It has long been accepted that the primary reason that human eggs don’t age well is due to a dysfunction in when and how the chromosomes separate. This reduced chance of becoming pregnant associated with aging as well as the increased miscarriage rates. A new paper has now demonstrated that it’s not just the DNA separation that declines with time but also how the chromosomes are actually sorted and divided.
Within each egg are cable-like structures called microtubules. These microtubules not only help the egg maintain its shape but also are integral in sorting/separating the DNA. They are also in charge of cell division after fertilization is complete. In fact, some of the most powerful cancer fighting drugs are used to deliberately damage microtubules in order to prevent cancers from growing. This new information provides us with further insight into another important aspect of egg quality.

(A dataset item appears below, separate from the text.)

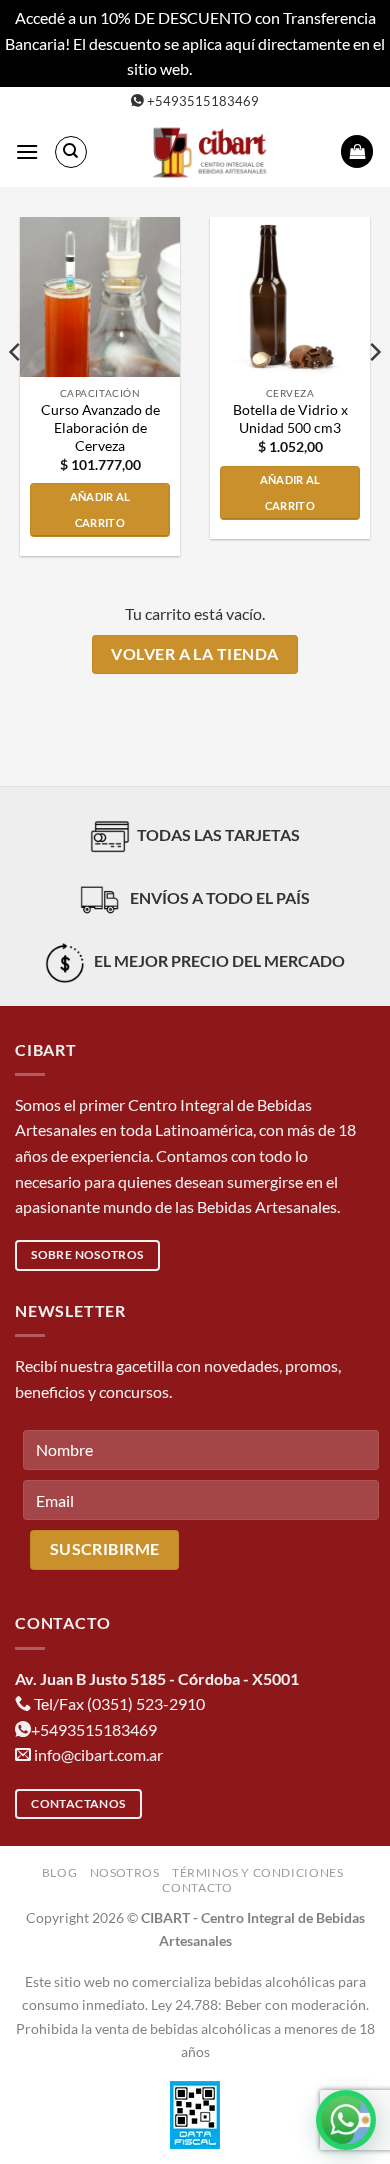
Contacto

Although we don’t currently have any specific recommendations on what we can do to improve microtubule function; this information does provide us with more diagnostic information for patients that are going through In Vitro Fertilization (IVF). IVF is not only the treatment that provides patients with the highest pregnancy rates but when performed in a high quality setting; it also provides important diagnostic information. There is no accurate test for egg quality except to put a healthy sperm inside and see if/how well the process of fertilization and development takes place. We routinely use this information in discussing treatment options for patients that do not successfully conceive in their first IVF cycle at our center.